Teresa Mattei con i fratelli Camillo e Gianfranco
- Iniziò così la sua partecipazione attiva alla Resistenza...
- Si, partecipai ai gruppi di Azione Patriottica (GAP) con compiti rischiosi. Il mio nome in codice era "Chicchi" Il mio primo esame per vincere la paura fu quando dovetti partecipare insieme ad un contadino della zona, il gappista Dante, a far esplodere 14 vagoni carichi di esplosivo che i tedeschi avevano nascosto in una galleria lungo l'Arno. Appena dato fuoco alle micce siamo scappati ma Dante inciampò sulle rotaie e morì nell'esplosione. Io riuscii a scappare ma avevo la sensazione di avere i tedeschi alle spalle. In bicicletta corsi in facoltà dove il professore con cui avrei dovuto preparare la tesi di laurea, erà lì con altri docenti e lo supplicai di dire che stavo discutendo la tesi. Arrivarono i tedeschi e tutti i professori dissero che io ero sempre stata lì a discutere la tesi, in quel momento mi salvarono la vita.

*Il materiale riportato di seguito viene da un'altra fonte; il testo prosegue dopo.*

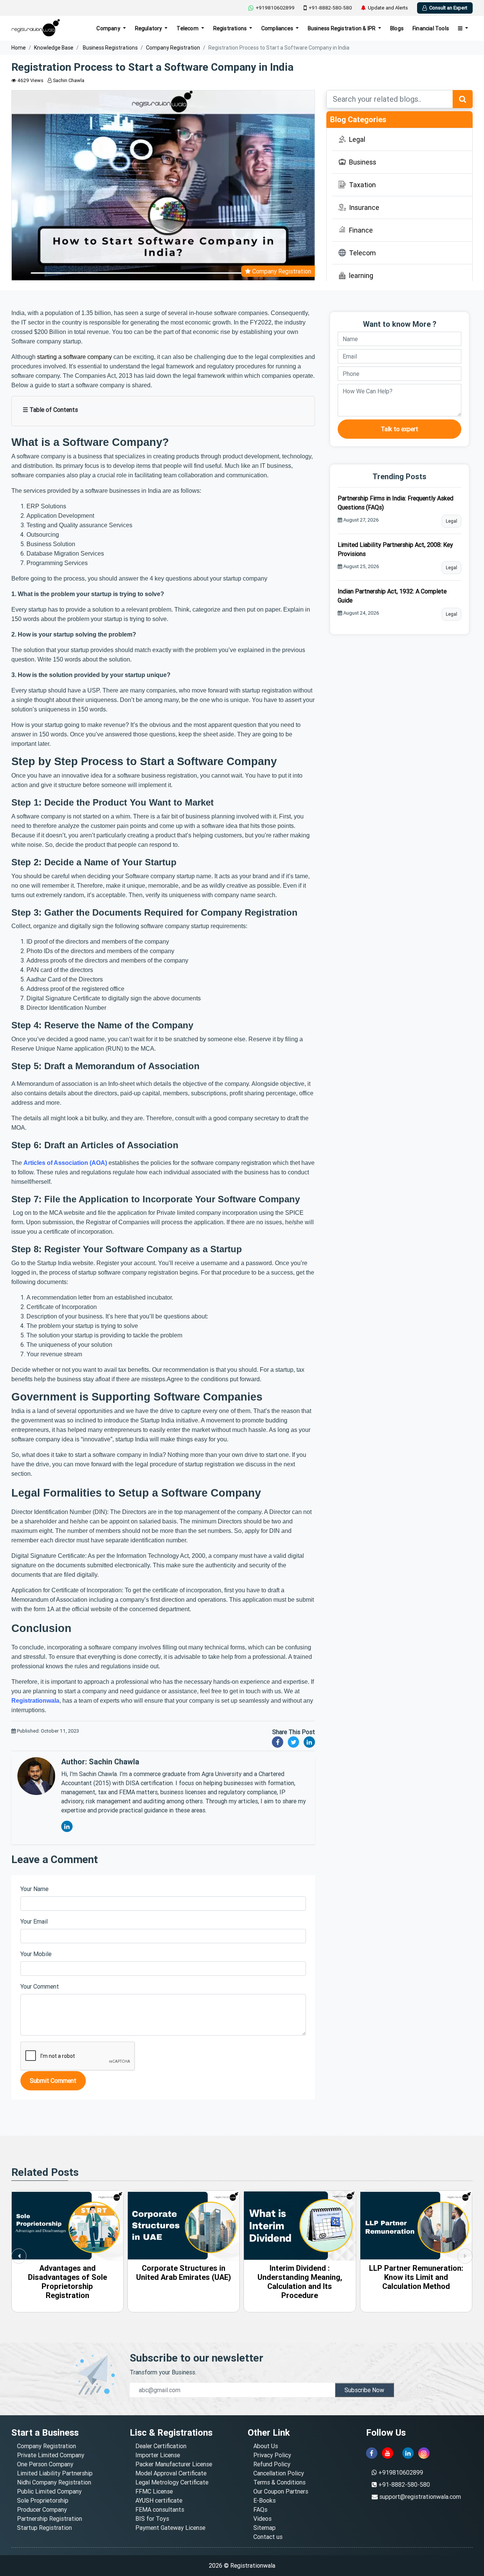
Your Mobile (35, 1954)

- C'è stato un grande legame con suo fratello Gianfranco?
- Mio fratello Gianfranco era professore di chimica analitica al Politecnico di Milano, nel febbraio del 1944, dopo aver abbandonato l'insegnamento per dedicarsi totalmente alla Resistenza, venne arrestato a Roma e rinchiuso nella prigione di Via Tasso. Fu torturato selvaggiamente per vari giorni e lui, temendo di dover tradire i suoi compagni, si impiccò con la cintura dei pantaloni lasciando nelle mani di un altro prigioniero un messaggio per noi familiari.
- Lei partecipò alla liberazione di Firenze nell'agosto del 1944?
- Io ero la partigiana Chicchi schierata in prima linea nella compagnia che portava il nome di mio fratello Gianfranco: I tedeschi avevano fatto saltare tutti i ponti ad eccezione di Ponte Vecchio, la città era spaccata in due, i cecchini erono appostati dappertutto. A piedi o in bicicletta mi muovevo nella città devastata fra sparatorie e cumuli di cadaveri per trasmettere ordini ed eseguire direttive. Ero al comando di 50 partigiani.
- Robertto Rossellini si ispirò a lei in uno degli episodi del film " Paisà"?
- Un film capolavoro del Neorealismo italiano.
- Finita la guerra, altri impegni l'attendono?
- Mi gettai con entusiasmo nell'impegno politico, non poteva che essere così, volevo costruire con gli altri un'Italia diversa, democratica, più libera e più giusta. Giravo l'Italia a convincere le donne a sostenere il loro diritto di voto, e uscire dallo stato di minorità in cui le aveva tenute il fascismo.
- Palmiro Togliatti la volle a Roma?
- Mi sentì intervenire al Congresso Nazionale dell'Unione Donne Italiane a Firenze e era interessato ad avere giovani nel partito uscito da poco dalla clandestinità. Fui eletta alla Costituente insieme alle 21 donne che ne fecero parte. Ero la più giovane ma con un carattere notevole e una carica di anticonformismo che venne fuori quasi subito. Nella discusione in aula sull'ingresso delle donne nella magistratura, io mi opponevo e un deputato mi apostrofò dicendo: "Signorina ma lei lo sa che in certi giorni del mese le donne non ragionano?" Io lo gelai "Ci sono uomini che non ragionano tutti i giorni del mese!"
- Ci sono voluti altri quindici anni per far entrare le donne in magistratura?
- Ci fu lo sbarramento della Democrazia Cristiana e delle destre, ciò mise anche molto in crisi le deputate della DC.
- In seguito iniziò il dissenso con Togliatti.
- Scrissi una lunga lettera al partito denunciando tra l'altro, di aver trasformato il centralismo democratico in caporalismo e culto della personalità. La vicenda si concluse con la mia radiazione dal partito per dissenso politico.